Schieman, 57, said Legos were "my favorite toy as a kid."

He created his Lego airfield "as a tribute to my dad and to the Strategic Air Command."

"I like to hear the guys who come by and say, 'I was a crew chief on a B-52,' or 'I saw these planes fly over my house when I was a kid,'" Schieman said.

Schieman couldn't say how many Lego pieces went into his creation.

"I never count pieces, time or money," he said. "If you do that, you're in trouble."

Paul Rank, a firefighter from Inver Grove Heights, brought a 3-by-5-foot diorama of the Battle of Lone Pine, fought between the Australia and New Zealand Army Corps and soldiers from the Ottoman Empire during the Gallipoli campaign of World War I.

His creation featured trench systems, tunnels, shell holes, barbed wire, artillery pieces and 300 minifigures attacking each other with rifles, machine guns and bayonets.

A previous display he built depicted the 1879 Battle of Rorke's Drift, which was the subject of the 1964 Michael Caine film "Zulu."

"I love to tell a story about it," Rank said of his creations.
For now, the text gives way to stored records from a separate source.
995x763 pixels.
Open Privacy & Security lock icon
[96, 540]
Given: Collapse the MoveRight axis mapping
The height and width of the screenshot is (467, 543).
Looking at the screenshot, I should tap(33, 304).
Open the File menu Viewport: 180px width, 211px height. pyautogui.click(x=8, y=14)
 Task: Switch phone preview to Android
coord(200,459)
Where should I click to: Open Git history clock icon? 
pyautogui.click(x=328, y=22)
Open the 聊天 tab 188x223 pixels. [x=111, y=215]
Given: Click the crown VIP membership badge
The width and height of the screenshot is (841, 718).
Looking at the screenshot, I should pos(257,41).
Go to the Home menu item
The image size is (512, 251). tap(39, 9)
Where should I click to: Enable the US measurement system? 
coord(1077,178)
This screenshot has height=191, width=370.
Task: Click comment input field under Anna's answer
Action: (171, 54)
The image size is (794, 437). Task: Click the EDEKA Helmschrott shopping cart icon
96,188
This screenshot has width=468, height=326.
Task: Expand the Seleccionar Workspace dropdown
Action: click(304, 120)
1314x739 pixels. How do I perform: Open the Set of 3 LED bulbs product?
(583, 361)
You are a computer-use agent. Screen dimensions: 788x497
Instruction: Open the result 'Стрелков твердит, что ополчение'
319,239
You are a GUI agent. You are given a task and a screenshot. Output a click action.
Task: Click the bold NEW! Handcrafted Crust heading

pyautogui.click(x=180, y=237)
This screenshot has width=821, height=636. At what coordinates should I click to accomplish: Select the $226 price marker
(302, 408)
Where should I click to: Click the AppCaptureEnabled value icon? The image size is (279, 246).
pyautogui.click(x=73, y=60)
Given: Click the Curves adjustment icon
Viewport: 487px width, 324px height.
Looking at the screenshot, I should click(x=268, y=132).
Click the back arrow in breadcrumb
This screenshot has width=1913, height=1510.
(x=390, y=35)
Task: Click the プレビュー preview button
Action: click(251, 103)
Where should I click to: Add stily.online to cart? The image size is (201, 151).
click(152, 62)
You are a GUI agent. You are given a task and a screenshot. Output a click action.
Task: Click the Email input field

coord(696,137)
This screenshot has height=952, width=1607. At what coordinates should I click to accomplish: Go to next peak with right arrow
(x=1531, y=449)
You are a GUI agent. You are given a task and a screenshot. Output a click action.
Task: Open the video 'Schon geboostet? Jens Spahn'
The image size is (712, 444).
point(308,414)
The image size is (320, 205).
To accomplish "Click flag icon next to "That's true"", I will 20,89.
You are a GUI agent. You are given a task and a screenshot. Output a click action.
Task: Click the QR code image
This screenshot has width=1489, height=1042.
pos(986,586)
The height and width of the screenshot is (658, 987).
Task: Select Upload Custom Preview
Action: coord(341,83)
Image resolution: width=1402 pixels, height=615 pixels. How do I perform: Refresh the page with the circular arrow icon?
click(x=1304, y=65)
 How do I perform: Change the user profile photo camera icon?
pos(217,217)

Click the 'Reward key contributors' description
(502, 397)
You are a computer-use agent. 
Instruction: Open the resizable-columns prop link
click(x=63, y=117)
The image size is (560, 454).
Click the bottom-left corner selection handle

He won't say how much the displays cost to build.

"More than I want to put in the paper in case my wife reads it," Rank said. Then he laughed for about 30 seconds.

Like other Lego builders, Rank enjoys finding creative solutions using Lego bricks as a medium to build something that's never been seen before, that doesn't come with a set of instructions but looks as true to life as possible.

For example, Rank took reddish pieces that Lego originally made to depict a plant stem and repurposed them as blood spurting from wounded soldiers.

"I have a field kitchen I'm really proud of," he added.

Jason Kameya created a Japanese-held island under attack from American troops at the end of World War II.

He stuffed four suitcases with Legos so he could fly from his home in San Diego to display his 7.5-foot-long diorama for the first time in Minneapolis.

"We don't have a table big enough at home," he said.

"Every one of these fighter planes I built by hand," said Kameya, a project manager for an aerospace company. "I find it insanely therapeutic sitting with a big pile of bricks."

The design, which took more than two years to perfect, features an unusual Easter egg: gigantic, three-toed footprints formed in the Lego brick beach. They're the tracks of Godzilla, as depicted in the recent movie, "Godzilla Minus One."

"Anybody can build from a kit," Kameya said. "But if you can master build-it-yourself, that's the true sense of Lego."